§ Directives
(A) Please repeat the passage on Russian energy debts from "Because they are" up to and including "other, cheaper sources.".
(B) According to the passage on Russian energy debts, what is the value of the agricultural products Moldova has agreed to send Gazprom?
(C) Carry the passage on Russian energy debts further from its final sentence.

##### Reading text

Because they are short on cash, Ukraine and Belarus--like the other debtor nations--are likely to turn to two sources for financing. First, they will try to barter food, ships and industrial equipment for energy. “We can supply Russia with various manufactured goods,” Ukrainian President Leonid Kravchuk explained last month. “Russian enterprises cannot buy them because they themselves have no money.” The republic of Moldova has already agreed to send Gazprom $25 million dollars worth of fruit, vegetables and other agricultural products as part of its gas payment.

Second, the former Soviet states will continue to seek Western loans and credits. As a stopgap, international institutions and individual nations have given aid to these debtor nations to buy energy in the past.

STRATEGY: Countries buying Russian energy are looking for other, cheaper sources.

##########
##### Data listing

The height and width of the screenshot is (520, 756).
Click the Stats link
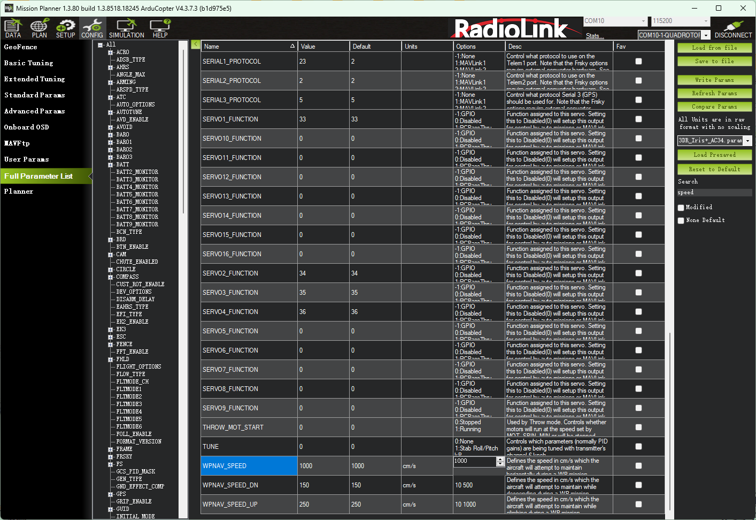[595, 36]
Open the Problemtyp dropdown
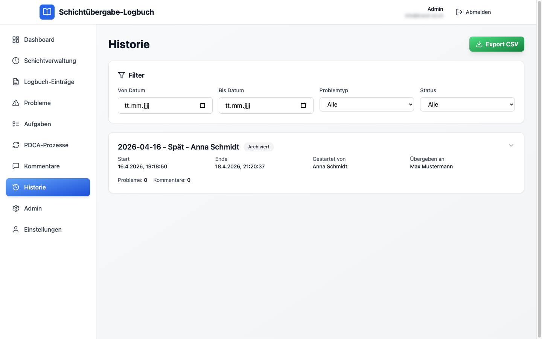The height and width of the screenshot is (339, 542). [x=367, y=104]
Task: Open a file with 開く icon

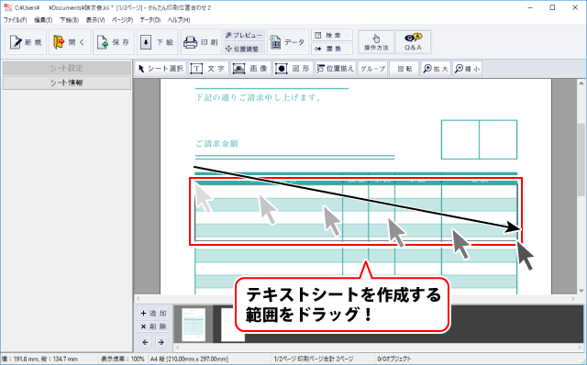Action: [x=70, y=42]
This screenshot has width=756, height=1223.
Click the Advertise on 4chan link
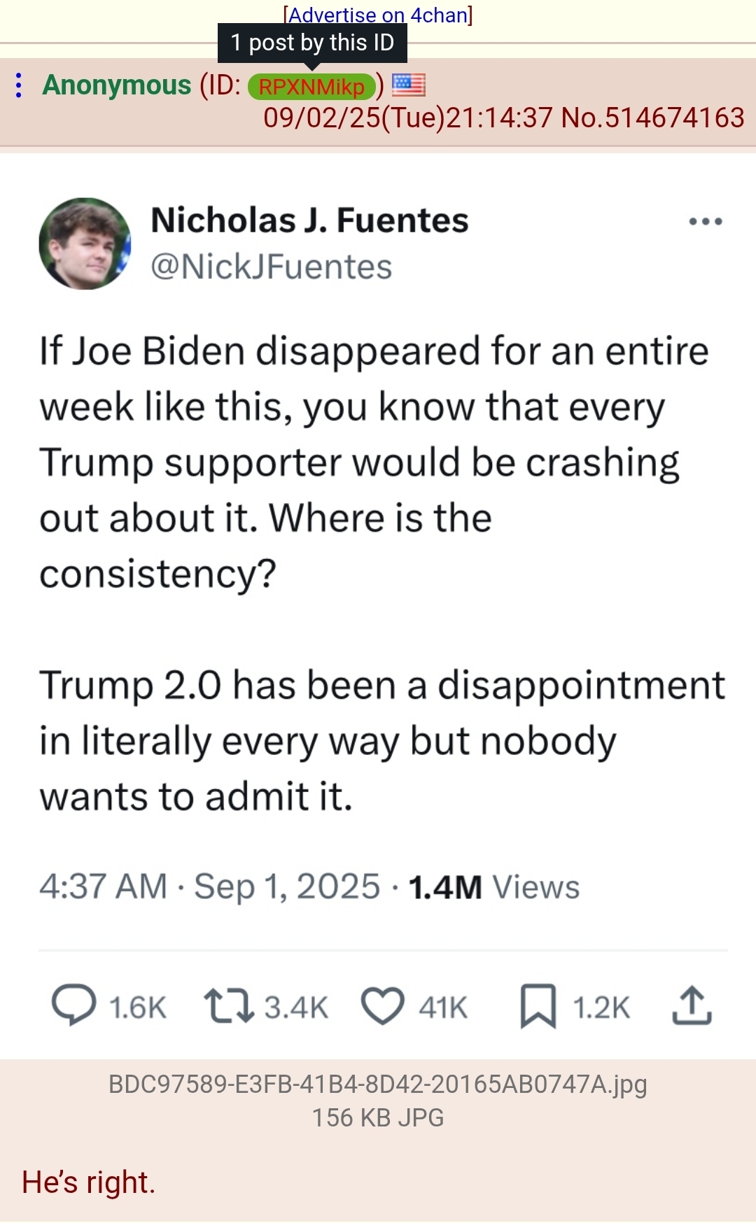click(378, 15)
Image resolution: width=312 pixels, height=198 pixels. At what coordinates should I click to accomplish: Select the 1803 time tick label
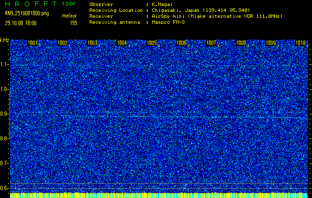(92, 43)
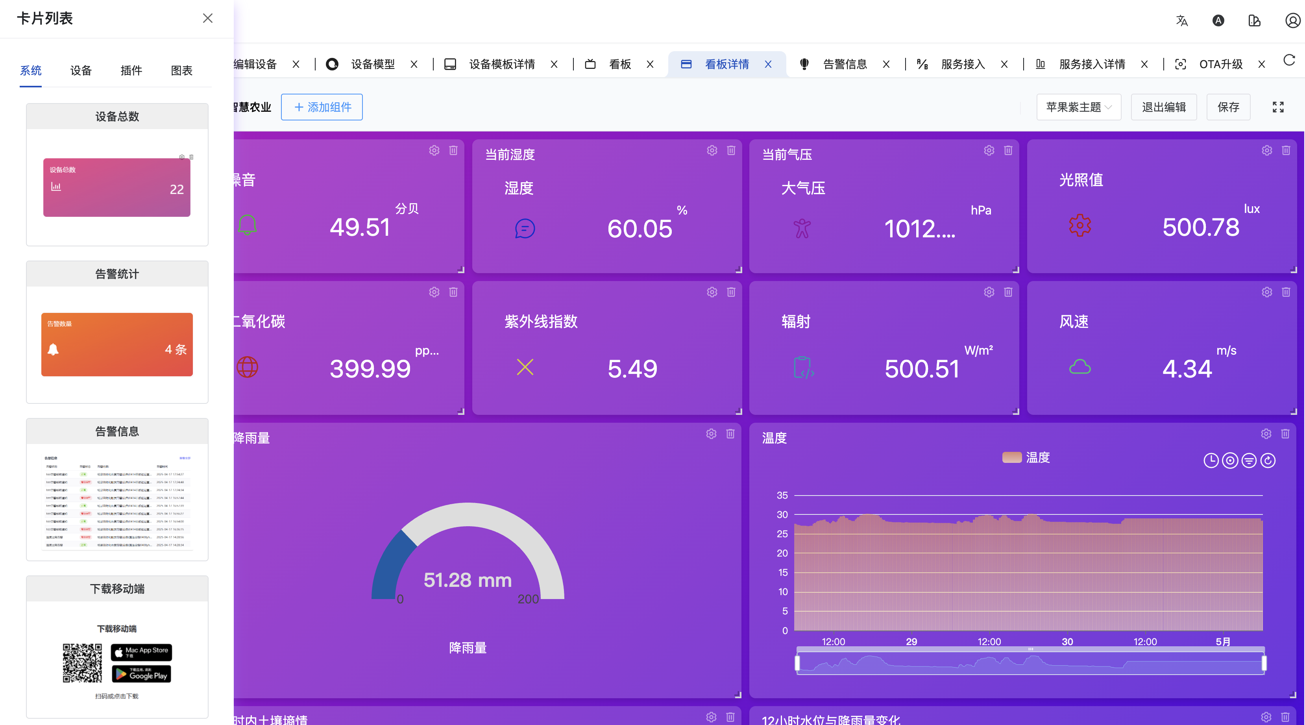Open settings gear on 当前湿度 card

point(712,150)
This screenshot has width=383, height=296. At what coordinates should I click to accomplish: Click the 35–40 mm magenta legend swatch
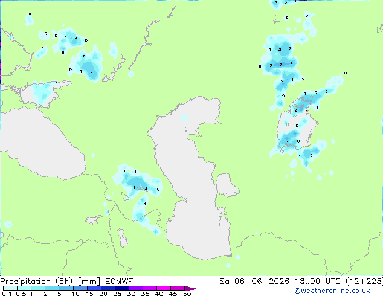pos(150,288)
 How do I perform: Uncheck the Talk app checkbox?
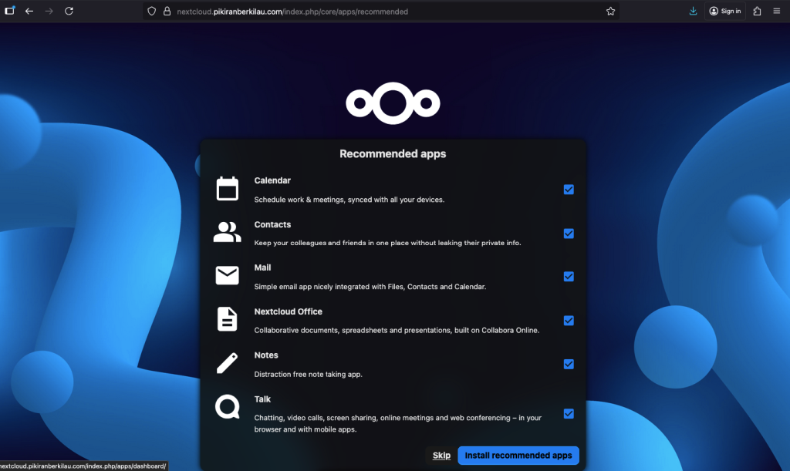(569, 414)
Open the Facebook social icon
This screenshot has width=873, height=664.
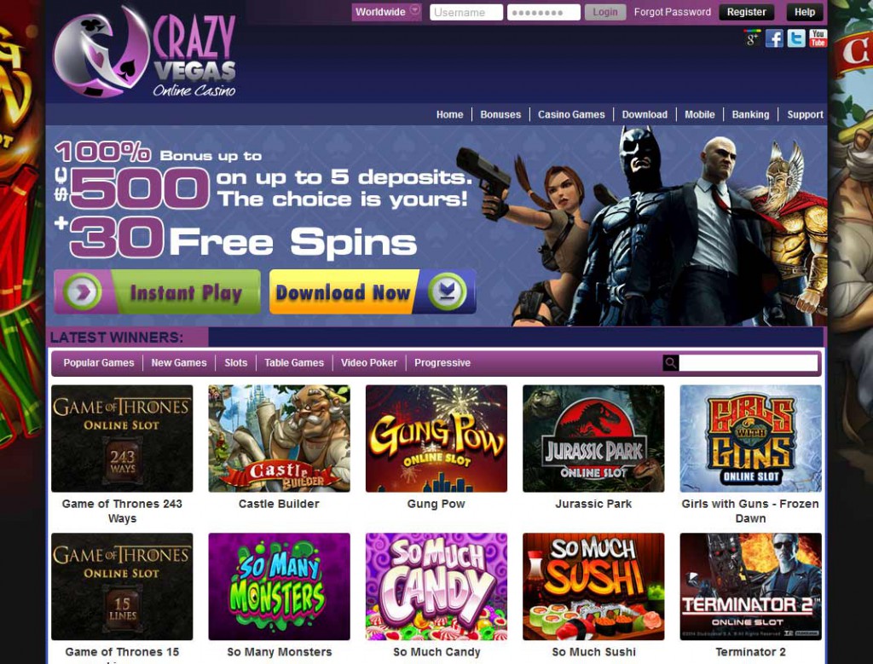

##########

§ Results in order
(A)
Because they are short on cash, Ukraine and Belarus--like the other debtor nations--are likely to turn to two sources for financing. First, they will try to barter food, ships and industrial equipment for energy. “We can supply Russia with various manufactured goods,” Ukrainian President Leonid Kravchuk explained last month. “Russian enterprises cannot buy them because they themselves have no money.” The republic of Moldova has already agreed to send Gazprom $25 million dollars worth of fruit, vegetables and other agricultural products as part of its gas payment.

Second, the former Soviet states will continue to seek Western loans and credits. As a stopgap, international institutions and individual nations have given aid to these debtor nations to buy energy in the past.

STRATEGY: Countries buying Russian energy are looking for other, cheaper sources.

(B) $25 million worth.

(C)
In the short run, some countries have turned to other former Soviet producers for help. Turkmenistan, Kazakhstan and Azerbaijan have energy to sell. But that’s only a partial solution because those producers also won’t tolerate late payments. In February, for instance, Turkmenistan cut off gas supplies to Ukraine for non-payment of a $700-million gas bill.

In the long run, Commonwealth and Baltic nations are trying to boost their own energy production. Some countries, such as Lithuania, are working to develop untapped sources of oil and gas. Others, such as Armenia and Ukraine, are turning to nuclear energy.

Ukraine, for instance, was to have closed the Chernobyl power plant--scene of the world’s worst nuclear accident in 1986--last year. But the Ukrainian parliament voted to keep the plant open, even though it is acknowledged to be dangerous, and to beef up other nuclear facilities.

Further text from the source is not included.